Discussion in 'WWII Today' started by GRW, Jul 8, 2020.

  1. GRW

    GRW Pillboxologist WW2|ORG Editor

    Oct 26, 2003
    Likes Received:
    Stirling, Scotland
    Wonder if they survived?
    "A chilling letter written by Nazi slave workers has been found hidden inside a bottle during renovation work at an old railway station in Poland.
    The scrawled 'message in a bottle' was uncovered behind a wall by builders in the small town of Nowe Skalmierzyce.
    During World War Two, the town in central-western Poland, was encompassed into Hitler's Third Reich.
    Dated 1941, the letter written by two Polish men called Jan Karalewski, 39, and Wladyslaw Sobanski, 41, says: 'The two of us, both from Kalisz, have walled up this sheet of paper as a reminder.
    'Whoever finds this piece of paper will remember Hitler's war against humanity, like when the Teutons expelled people.'
    Teutons was a reference to the Teutonic Knights and used as slang during WWII to refer to German soldiers."
  2. wm.

    wm.

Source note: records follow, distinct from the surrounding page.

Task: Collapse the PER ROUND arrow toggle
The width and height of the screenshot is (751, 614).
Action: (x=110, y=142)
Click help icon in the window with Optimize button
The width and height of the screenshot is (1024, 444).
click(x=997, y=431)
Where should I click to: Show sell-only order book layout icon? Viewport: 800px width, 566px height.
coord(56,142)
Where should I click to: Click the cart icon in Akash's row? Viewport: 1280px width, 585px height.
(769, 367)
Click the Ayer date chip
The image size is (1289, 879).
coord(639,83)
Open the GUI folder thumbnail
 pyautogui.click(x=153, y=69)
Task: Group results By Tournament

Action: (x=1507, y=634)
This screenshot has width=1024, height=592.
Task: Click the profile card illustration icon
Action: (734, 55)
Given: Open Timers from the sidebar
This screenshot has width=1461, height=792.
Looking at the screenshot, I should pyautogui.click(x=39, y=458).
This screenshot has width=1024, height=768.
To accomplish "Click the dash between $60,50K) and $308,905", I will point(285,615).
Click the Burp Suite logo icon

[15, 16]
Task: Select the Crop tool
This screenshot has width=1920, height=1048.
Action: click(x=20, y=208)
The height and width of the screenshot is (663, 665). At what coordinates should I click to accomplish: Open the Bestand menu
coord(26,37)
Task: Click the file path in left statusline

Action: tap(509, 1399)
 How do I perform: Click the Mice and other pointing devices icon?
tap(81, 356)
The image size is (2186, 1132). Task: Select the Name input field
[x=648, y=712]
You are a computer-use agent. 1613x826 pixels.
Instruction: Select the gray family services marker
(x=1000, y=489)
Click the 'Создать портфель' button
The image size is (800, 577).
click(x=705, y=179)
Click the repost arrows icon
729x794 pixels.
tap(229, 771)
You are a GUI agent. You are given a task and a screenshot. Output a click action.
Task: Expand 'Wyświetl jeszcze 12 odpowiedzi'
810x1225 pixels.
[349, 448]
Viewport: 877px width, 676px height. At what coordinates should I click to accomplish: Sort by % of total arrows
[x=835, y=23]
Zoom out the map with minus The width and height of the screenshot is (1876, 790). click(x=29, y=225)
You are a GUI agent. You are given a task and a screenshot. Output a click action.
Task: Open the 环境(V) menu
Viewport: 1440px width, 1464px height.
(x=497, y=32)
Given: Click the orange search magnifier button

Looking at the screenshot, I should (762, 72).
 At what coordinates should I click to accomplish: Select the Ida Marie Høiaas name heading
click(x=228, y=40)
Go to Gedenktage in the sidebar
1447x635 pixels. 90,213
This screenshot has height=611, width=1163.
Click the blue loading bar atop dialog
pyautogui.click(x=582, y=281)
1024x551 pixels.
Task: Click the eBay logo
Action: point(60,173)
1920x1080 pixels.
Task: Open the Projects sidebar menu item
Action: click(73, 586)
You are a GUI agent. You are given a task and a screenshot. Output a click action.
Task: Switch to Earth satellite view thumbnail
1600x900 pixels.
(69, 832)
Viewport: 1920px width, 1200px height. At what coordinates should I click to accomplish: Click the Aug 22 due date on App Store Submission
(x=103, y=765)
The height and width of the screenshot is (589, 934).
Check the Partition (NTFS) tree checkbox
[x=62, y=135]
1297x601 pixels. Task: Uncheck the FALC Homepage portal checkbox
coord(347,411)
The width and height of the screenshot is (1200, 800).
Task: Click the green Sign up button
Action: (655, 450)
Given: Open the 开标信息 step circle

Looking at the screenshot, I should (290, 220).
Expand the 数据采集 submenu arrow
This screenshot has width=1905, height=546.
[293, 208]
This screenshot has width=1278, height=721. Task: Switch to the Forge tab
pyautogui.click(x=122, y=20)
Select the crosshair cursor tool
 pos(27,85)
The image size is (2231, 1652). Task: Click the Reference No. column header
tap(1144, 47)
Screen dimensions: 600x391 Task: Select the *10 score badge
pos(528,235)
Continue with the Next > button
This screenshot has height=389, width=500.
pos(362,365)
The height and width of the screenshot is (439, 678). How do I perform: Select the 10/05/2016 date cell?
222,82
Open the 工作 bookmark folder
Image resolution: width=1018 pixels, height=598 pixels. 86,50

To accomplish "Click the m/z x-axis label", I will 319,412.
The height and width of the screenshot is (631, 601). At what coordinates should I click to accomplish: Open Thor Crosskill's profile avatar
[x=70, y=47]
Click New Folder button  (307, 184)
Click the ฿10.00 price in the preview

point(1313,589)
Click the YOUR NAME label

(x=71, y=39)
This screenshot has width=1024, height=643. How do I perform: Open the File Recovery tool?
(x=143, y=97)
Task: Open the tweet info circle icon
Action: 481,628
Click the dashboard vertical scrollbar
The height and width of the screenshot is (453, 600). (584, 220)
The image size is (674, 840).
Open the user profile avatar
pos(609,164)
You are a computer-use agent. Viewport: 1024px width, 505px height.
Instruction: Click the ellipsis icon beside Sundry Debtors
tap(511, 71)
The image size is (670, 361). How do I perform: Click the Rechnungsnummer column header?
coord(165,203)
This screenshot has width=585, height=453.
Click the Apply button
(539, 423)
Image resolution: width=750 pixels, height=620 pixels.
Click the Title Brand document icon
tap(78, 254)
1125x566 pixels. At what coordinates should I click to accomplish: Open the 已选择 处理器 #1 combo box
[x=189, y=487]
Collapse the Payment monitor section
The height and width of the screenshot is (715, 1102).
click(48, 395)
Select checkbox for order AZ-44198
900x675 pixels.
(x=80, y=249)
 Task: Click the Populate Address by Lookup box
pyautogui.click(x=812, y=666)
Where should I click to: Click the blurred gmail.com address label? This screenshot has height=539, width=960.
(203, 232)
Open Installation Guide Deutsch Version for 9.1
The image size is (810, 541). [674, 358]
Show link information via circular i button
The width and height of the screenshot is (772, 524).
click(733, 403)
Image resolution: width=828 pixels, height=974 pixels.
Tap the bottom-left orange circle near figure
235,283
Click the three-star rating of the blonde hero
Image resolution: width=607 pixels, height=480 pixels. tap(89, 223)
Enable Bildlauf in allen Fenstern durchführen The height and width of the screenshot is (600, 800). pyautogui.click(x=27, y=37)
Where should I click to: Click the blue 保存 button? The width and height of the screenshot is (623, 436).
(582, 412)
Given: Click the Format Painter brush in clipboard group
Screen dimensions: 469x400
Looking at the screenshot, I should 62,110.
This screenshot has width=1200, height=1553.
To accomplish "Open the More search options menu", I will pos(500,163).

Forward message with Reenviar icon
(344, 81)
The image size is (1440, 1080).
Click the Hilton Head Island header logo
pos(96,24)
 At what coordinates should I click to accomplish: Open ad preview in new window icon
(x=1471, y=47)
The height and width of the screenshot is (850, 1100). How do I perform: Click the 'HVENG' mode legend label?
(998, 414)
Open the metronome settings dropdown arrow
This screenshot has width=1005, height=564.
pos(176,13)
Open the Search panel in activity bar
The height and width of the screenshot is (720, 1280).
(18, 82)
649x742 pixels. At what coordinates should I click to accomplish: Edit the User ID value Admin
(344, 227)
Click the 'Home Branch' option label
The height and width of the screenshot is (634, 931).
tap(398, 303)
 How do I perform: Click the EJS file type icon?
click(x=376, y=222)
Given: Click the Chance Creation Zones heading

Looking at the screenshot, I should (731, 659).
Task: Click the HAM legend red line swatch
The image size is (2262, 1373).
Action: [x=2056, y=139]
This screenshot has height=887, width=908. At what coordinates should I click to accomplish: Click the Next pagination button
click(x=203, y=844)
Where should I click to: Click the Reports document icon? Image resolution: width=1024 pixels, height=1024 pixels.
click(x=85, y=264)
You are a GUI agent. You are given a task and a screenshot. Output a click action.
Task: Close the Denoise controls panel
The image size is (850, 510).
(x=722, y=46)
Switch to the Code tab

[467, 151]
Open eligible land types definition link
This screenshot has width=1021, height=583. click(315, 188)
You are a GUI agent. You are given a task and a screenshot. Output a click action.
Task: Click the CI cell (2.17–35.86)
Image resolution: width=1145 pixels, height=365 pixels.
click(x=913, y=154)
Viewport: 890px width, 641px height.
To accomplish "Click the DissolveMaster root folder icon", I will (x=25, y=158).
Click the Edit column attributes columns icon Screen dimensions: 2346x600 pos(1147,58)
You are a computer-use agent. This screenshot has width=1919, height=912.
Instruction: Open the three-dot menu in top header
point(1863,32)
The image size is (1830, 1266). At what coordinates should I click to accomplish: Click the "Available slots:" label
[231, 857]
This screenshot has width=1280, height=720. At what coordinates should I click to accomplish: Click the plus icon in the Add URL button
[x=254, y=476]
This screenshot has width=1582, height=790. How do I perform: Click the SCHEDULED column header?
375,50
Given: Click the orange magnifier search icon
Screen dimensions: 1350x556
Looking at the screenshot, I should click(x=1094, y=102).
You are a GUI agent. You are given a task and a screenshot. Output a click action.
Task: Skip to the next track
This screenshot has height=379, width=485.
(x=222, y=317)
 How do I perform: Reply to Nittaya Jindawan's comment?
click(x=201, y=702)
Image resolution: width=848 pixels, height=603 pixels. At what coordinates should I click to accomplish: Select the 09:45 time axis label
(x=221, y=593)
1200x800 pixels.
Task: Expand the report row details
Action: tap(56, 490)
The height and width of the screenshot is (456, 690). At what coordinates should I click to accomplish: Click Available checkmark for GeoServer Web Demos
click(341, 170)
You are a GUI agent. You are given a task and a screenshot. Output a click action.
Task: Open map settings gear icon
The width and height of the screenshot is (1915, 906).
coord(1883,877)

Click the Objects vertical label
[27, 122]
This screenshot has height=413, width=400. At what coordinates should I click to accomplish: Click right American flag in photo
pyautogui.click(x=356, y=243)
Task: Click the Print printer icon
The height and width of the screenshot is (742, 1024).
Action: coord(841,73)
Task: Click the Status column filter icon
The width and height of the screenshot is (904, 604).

Well-Known Member

    Mar 27, 2016
    Likes Received:
    Silesia Inferior
    The "Teutons" is from the pre-war, unofficial (but very popular, to the point being considered for the national anthem) Battle Hymn of the Polish Republic. The Teutons represented pre-Nazi Germany - Poland was threatened by Germany for hundreds of years and occupied for over a hundred.

    We won't forsake the land we came from,
    We won't let our speech be buried.
    To the last blood drop in our veins
    We will defend our Spirit
    Till into dust and ash shall fall,
    The Teutonic Order's windstorm.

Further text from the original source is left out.